#1. The Chitimacha Tribe Lived In The Mississippi Delta And Had A Large Population
The Chitimacha Tribe is not a tribe that is often talked about in American History classes, but they were well-developed and had a large population at the time Christopher Columbus arrived in the New World.
They were a Southeast Indian Tribe that lived in the Mississippi River Delta and had many villages that often had a population of 500 each.
It is estimated that at the time of Columbus's voyage, they had approximately 20,000 in population.
#2. European Disease Destroyed Their Population
The Chitimacha tribe did not have direct contact with the Europeans for centuries after they arrived. However, their population came into contact with natives that did, and those natives carried the disease to them.
Like all Native Americans, they did not have any natural immunity to the diseases, and despite being physically healthy, they easily succumbed to the disease. Their population dropped from 20,000 in 1492 to 4,000 in 1700 when the French began to attempt to colonize the delta.
If their population had remained at 20,000, then there is a great possibility that the French would not have colonized the area.
#3. The Tribe Was A Matriarchy
It was common for Native American tribes to have a matrilineal kinship system. This meant that the women were the ones who were in charge of the property, and the family line would go through the women's side rather than the men's.
The hereditary male chiefs, who governed until early in the 20th century, came from the maternal lines and were approved by female elders. Children were considered to belong to their mother's family and clan and took their status from her.
Like other Native American tribes, the Chitimacha, at times, absorbed and acculturated other peoples.
In addition, as Chitimacha women had relationships with European traders in the decades of more interaction, their mixed-race children were considered to belong to the mother's family and were acculturated as Chitimacha.
#4. The Chitimacha Fought Against The French
Disease and Alcoholism destroyed the tribe. They went from a large population to a few thousand by the time the French began to colonize the area.
The local tribes, including the Chitimacha, fought against French expansion into the area of Louisiana. They fought the French for 12 years, which resulted in the destruction of the Eastern Chitimacha.
This defeat would decrease their population even more.

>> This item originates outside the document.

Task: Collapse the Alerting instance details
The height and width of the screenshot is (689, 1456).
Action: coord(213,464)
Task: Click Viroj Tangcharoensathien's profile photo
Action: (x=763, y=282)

After the British victory in the French and Indian War, the British relocated many colonists to Louisiana. These French citizens became known as Cajuns and would intermarry with the tribe. Their relocation and intermarriage dwindled the population further.
#5. Their Population Rebounded In The 20th Century.
Since that early 20th-century low, the population has increased as the people have recovered.
Men began to gain better employment by working in the Louisiana oil fields as drillers and foremen. In the early 21st century, the tribe reported it had more than 900 enrolled members.
The 2000 census reported a resident population of 409 persons living on the Chitimacha Indian Reservation.
Of these, 285 identified as solely of Native American ancestry.